Colorado politicians have hatched a scheme, Senate Concurrent Amendment 1, that may solve the awful problem of those pesky Colorado voters passing reforms like term limits and the Taxpayer Bill of Rights, the state’s quite effective spending cap.
SCR‑1 solves the alleged problem of too many constitutional amendments by — you guessed it — enacting yet another constitutional amendment. As the Senate yesterday passed SCR‑1, sending it to the House, Democratic Senator Linda Newell of Denver complained, “I am embarrassed to see how many changes are in our constitution.”
She should be.
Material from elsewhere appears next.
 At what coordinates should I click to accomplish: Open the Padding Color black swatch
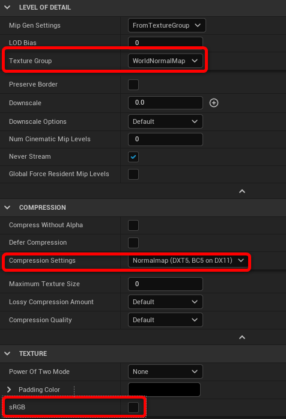coord(164,390)
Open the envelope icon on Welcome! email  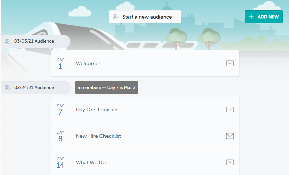click(x=230, y=63)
While most of the 16 amendments enacted in the last decade were proposed by legislators (ten, or 62.5 percent), the measure the snooty senator supports is designed to disrupt only the citizen initiative process.
SCR‑1 prevents a majority of Colorado voters from passing amendments by requiring a 60 percent supermajority — that is, allowing a 40 percent minority to block any reform. This works great for big labor and big business interests who can spend big bucks running nasty 30-second TV ads to create enough doubt to hold an initiative one vote under 60 percent.
Worse yet, if SCR‑1 passes, legislators would still be able to put term limits or the state’s spending limit on the ballot for repeal by a simple majority. An interesting principle: new reform requires a supermajority, but lower percentages may gut term limits or dump the Taxpayer Bill of Rights.
This is Common Sense. I’m Paul Jacob.